After that, Sestri Levante played mostly in minor categories such as Promozione, Eccellenza, and Serie D.

=== 2010s to current: Serie D and promotion to Serie C ===
In the season 2011–12, the team was promoted from Eccellenza Liguria to Serie D.

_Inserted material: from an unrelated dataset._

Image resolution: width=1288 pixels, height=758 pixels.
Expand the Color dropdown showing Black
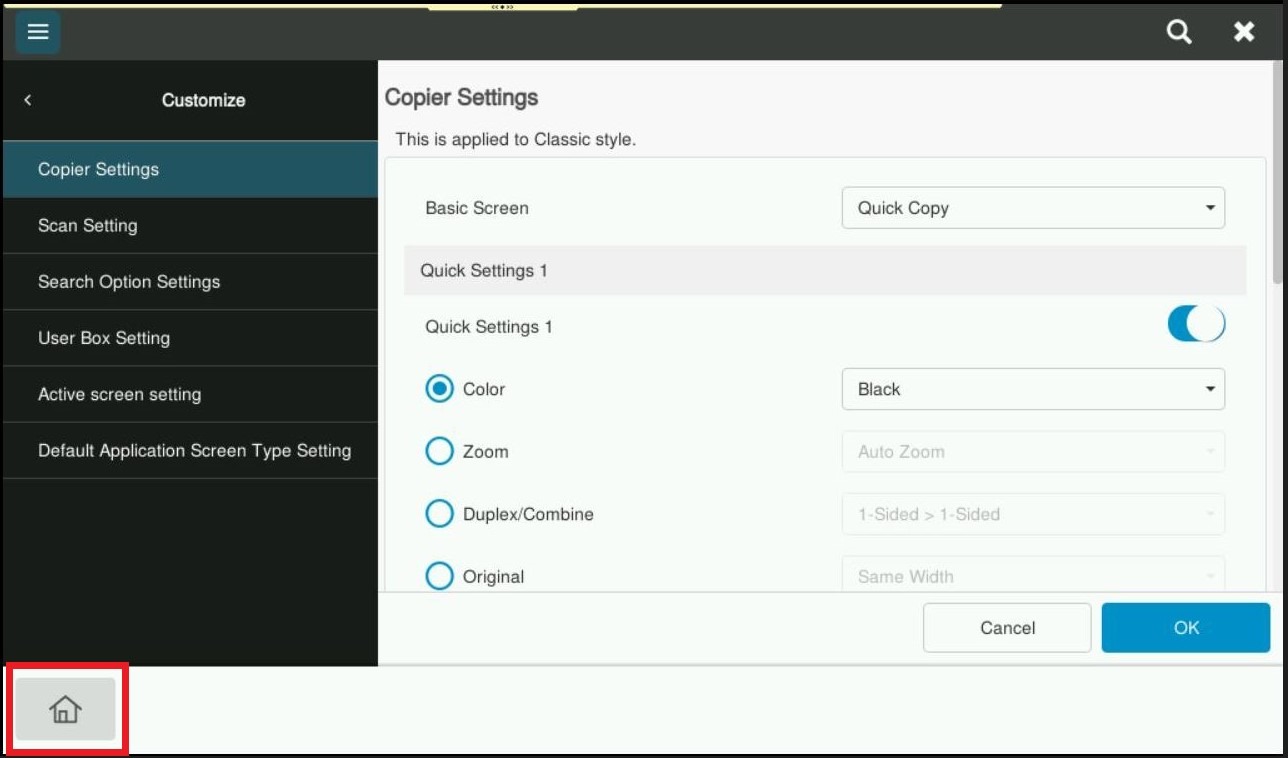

On 6 April 2023, Sestri Levante were promoted back to Serie C after mathematically winning the Group A title of the 2022–23 Serie D with four games to go.

==Players==
===Current squad===

| No. | Pos. | Nation | Player |
|---|---|---|---|
| 1 | GK | ALB | Vullnet Tozaj |
| 2 | MF | ITA | Nicolò Dall'Asta |
| 3 | DF | ITA | Lorenzo Tarantola (on loan from Pro Vercelli) |
| 4 | DF | ITA | Massimiliano Pane |
| 5 | DF | ITA | Mattia Giammaressi |
| 6 | DF | ITA | Kevin Piazza |
| 8 | MF | ITA | Federico Masini |
| 9 | FW | ALB | Enis Tozaj |
| 10 | MF | ITA | Valentino Salducco |
| 11 | MF | ITA | Andrea Ferretti |
| 15 | MF | ITA | Matteo Garzia |

| No. | Pos. | Nation | Player |
|---|---|---|---|
| 16 | DF | ITA | Alexander Attuoni |
| 17 | MF | ITA | Silvano Raggio Garibaldi |
| 18 | MF | ITA | Emanuele Annaloro |
| 19 | FW | LTU | Augustinas Klimavičius |
| 20 | DF | ITA | Cristiano Anzalone |
| 21 | FW | ITA | Gabriele Lunghi |
| 22 | GK | ITA | Simone Mazzadi |
| 23 | MF | ITA | Andrea Pio Loco |
| 24 | DF | ITA | Matteo Cattaneo |
| 25 | FW | ITA | Matteo Maccioni |
| 26 | DF | ITA | Federico Pastore |

== Colours and badge ==
Its colours are red and blue.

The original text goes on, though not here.